_Stated task_:
Rewrite the records starting at the line that contains "663 25 19 61 (19, 710)" and ending at the line that contains "Aviso Legal (17, 785)", and adjust every coordinate in the answers by adding -140. Give only those lines, in full.

··· Information supplied

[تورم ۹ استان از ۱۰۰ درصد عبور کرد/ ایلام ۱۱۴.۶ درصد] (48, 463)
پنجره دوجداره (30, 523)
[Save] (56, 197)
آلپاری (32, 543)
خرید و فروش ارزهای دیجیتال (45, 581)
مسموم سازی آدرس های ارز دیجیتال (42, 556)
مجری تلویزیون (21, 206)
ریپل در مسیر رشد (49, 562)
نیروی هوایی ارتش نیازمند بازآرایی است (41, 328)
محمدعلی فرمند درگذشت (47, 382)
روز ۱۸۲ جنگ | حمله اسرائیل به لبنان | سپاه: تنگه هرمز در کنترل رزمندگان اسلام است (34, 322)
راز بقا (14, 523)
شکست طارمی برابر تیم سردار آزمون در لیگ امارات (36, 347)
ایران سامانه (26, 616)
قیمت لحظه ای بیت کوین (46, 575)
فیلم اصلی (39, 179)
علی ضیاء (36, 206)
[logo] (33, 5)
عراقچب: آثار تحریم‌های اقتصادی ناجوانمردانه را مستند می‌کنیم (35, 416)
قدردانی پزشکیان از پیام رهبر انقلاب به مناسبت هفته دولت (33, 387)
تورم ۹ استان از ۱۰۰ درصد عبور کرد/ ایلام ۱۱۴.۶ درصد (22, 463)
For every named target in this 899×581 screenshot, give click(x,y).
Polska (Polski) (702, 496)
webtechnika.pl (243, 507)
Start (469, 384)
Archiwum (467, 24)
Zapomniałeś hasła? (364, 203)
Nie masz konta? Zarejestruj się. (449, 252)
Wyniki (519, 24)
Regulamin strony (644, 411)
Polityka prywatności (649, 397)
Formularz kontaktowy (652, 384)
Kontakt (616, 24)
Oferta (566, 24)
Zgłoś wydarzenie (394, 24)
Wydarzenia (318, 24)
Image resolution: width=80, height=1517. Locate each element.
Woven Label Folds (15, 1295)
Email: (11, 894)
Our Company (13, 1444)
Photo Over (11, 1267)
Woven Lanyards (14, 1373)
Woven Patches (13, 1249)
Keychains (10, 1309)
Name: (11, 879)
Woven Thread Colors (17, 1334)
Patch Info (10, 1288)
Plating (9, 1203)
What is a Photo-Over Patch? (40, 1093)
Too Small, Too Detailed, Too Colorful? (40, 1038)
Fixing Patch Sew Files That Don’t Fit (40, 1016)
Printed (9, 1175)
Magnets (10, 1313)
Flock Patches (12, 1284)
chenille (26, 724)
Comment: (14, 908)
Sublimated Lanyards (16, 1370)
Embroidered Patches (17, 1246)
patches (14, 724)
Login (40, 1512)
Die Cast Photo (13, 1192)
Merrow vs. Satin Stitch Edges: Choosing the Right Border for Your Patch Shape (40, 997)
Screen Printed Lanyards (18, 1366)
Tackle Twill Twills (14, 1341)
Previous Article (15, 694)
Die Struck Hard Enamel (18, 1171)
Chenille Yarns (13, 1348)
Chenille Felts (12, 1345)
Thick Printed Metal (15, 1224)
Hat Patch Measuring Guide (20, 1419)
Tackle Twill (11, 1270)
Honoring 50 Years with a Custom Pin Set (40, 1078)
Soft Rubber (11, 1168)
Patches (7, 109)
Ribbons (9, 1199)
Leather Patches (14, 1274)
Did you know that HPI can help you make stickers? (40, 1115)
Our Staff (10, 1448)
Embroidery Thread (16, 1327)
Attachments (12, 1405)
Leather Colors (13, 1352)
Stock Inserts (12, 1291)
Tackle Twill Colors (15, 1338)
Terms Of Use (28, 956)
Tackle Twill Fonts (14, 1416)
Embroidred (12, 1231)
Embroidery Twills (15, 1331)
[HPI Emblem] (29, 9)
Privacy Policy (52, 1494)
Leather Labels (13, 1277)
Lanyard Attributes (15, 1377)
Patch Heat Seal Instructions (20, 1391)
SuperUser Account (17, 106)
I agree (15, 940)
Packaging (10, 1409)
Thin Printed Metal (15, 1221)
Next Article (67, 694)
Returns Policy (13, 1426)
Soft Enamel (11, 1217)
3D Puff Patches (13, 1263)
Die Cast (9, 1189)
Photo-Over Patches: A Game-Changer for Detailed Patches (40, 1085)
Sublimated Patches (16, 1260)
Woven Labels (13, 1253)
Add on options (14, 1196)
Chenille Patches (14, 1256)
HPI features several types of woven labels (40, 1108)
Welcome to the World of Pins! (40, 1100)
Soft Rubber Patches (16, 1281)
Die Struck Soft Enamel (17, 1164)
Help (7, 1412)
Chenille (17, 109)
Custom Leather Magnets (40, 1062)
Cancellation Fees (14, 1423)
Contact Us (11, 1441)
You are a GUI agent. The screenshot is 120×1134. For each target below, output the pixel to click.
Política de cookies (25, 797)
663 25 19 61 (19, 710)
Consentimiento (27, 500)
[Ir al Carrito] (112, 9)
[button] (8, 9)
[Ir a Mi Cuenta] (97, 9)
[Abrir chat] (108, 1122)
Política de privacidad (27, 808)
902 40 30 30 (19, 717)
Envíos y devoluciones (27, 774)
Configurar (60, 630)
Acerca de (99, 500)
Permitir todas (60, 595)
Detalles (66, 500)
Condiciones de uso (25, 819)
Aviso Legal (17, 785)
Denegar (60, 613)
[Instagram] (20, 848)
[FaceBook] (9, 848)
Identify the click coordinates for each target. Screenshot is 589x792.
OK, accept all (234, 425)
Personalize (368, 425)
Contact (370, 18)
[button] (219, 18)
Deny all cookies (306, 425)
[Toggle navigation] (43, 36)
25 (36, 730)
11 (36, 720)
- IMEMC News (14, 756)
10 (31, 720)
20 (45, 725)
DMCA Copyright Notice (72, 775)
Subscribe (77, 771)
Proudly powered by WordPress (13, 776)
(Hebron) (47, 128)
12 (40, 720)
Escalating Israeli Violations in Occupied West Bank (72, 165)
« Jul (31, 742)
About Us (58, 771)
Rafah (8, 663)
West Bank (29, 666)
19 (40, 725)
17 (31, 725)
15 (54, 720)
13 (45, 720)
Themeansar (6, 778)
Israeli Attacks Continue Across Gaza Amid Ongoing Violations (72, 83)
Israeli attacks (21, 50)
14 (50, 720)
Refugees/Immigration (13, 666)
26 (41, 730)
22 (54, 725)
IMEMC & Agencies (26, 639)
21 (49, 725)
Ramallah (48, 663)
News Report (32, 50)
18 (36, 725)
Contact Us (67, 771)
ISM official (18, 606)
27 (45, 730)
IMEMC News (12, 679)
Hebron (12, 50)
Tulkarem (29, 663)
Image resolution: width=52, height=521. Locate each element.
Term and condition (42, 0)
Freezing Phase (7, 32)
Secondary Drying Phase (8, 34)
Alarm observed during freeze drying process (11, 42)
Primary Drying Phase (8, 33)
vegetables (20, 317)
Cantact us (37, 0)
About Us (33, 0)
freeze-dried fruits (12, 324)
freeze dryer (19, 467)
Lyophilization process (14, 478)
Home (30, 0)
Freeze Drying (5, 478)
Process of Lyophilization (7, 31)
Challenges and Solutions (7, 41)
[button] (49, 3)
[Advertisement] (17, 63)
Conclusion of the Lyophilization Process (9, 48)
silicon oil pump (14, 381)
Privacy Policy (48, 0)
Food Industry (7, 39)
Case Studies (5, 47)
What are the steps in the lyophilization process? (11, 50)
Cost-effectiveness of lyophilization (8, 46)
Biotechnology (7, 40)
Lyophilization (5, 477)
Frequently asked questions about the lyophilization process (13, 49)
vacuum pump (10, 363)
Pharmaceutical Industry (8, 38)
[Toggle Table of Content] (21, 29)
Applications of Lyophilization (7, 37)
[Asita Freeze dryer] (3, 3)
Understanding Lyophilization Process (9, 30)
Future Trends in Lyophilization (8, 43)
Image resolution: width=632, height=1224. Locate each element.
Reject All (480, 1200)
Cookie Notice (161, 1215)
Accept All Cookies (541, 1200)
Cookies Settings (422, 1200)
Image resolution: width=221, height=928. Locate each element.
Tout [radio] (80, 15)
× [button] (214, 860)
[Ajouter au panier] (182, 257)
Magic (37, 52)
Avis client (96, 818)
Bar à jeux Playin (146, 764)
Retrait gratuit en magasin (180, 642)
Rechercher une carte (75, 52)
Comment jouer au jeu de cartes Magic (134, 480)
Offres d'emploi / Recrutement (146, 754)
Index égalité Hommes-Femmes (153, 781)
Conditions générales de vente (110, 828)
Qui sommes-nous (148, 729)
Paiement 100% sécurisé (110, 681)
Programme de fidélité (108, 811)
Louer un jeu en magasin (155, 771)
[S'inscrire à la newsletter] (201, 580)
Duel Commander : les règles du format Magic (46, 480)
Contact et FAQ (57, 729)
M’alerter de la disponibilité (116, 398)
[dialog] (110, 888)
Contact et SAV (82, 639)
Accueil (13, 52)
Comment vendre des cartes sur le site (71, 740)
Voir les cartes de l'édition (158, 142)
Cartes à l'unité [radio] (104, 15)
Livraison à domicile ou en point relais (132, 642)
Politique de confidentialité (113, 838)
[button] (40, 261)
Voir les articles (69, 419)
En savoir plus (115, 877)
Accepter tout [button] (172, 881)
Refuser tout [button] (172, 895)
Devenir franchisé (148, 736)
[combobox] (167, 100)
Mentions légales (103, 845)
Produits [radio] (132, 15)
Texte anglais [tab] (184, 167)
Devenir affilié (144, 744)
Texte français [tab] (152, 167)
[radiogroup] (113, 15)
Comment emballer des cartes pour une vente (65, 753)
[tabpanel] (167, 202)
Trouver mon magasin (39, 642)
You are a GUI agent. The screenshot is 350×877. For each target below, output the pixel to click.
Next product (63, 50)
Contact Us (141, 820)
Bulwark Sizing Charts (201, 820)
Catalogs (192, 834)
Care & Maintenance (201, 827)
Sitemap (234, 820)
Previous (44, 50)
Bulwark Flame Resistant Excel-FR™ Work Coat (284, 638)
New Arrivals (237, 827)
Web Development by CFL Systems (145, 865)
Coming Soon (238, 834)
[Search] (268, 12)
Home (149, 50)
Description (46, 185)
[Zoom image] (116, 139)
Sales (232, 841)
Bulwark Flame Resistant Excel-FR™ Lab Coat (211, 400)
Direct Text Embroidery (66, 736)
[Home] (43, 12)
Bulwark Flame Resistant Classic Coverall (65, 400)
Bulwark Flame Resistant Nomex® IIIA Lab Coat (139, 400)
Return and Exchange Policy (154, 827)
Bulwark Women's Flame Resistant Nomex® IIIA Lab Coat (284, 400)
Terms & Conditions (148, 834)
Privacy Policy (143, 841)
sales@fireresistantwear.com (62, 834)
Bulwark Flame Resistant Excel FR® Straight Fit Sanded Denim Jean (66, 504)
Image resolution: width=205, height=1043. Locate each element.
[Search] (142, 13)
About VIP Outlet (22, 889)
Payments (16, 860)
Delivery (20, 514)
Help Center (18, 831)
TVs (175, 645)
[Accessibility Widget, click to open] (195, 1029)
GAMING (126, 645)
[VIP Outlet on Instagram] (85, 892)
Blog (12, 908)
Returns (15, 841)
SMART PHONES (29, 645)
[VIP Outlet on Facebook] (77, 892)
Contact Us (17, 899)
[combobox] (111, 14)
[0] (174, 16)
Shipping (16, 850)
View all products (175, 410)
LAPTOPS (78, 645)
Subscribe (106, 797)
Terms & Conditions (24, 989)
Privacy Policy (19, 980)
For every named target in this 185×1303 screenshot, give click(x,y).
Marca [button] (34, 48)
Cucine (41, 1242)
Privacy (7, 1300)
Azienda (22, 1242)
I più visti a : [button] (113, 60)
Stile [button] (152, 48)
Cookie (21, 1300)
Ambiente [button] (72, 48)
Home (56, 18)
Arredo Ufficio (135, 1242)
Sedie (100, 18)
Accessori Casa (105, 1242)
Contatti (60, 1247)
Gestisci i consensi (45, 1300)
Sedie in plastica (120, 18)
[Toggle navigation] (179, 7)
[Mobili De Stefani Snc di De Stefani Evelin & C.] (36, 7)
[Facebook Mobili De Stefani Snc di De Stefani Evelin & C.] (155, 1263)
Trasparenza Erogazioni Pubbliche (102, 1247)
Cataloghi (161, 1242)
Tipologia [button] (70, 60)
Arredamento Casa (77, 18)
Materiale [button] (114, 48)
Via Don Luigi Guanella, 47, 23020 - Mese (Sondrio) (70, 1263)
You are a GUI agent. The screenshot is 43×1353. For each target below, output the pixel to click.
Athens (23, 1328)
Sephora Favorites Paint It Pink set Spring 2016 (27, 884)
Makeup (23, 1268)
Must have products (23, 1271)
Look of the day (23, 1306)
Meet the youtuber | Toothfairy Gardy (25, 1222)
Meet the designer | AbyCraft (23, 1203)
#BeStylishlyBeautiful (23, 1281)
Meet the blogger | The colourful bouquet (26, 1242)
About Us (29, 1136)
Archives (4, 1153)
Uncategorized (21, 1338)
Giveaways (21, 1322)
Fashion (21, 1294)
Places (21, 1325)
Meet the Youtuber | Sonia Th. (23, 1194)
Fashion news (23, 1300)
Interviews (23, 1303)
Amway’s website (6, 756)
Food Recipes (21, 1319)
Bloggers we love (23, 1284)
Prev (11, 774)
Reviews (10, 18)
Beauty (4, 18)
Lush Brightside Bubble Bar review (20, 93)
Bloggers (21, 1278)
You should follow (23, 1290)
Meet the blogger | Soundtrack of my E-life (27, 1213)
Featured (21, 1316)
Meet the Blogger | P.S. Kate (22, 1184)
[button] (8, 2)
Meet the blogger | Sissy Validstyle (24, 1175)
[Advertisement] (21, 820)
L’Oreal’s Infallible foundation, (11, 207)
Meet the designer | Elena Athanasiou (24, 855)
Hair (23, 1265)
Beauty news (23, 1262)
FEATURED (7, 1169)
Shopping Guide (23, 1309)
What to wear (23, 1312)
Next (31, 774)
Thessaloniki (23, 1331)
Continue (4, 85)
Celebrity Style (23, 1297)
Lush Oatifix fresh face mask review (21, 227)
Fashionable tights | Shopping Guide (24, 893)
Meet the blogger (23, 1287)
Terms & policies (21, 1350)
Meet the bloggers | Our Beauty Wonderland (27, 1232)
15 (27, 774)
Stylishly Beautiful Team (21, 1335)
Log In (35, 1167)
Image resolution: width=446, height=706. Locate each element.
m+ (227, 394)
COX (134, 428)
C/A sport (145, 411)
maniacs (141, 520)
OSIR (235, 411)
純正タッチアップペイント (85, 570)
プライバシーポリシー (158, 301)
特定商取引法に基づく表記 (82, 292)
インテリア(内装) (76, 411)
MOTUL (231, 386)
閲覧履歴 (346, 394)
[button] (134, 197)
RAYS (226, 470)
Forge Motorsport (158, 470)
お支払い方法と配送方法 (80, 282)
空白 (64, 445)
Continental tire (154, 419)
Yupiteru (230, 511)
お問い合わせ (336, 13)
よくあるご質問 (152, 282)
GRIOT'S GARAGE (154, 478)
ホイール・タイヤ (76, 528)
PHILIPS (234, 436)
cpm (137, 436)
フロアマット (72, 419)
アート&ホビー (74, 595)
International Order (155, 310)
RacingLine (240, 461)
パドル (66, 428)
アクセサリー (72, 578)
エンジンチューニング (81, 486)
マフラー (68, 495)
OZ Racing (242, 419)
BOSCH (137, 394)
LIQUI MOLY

······

_Problem solution_:
663 25 19 61 (-121, 570)
Consentimiento (-113, 360)
[Ir al Carrito] (-28, -131)
[button] (-132, -131)
[Ir a Mi Cuenta] (-43, -131)
[Abrir chat] (-32, 982)
Política de privacidad (-113, 668)
902 40 30 30 (-121, 577)
Envíos y devoluciones (-113, 634)
Configurar (-80, 490)
Acerca de (-41, 360)
Permitir todas (-80, 455)
Detalles (-74, 360)
Condiciones de uso (-115, 679)
Aviso Legal (-123, 645)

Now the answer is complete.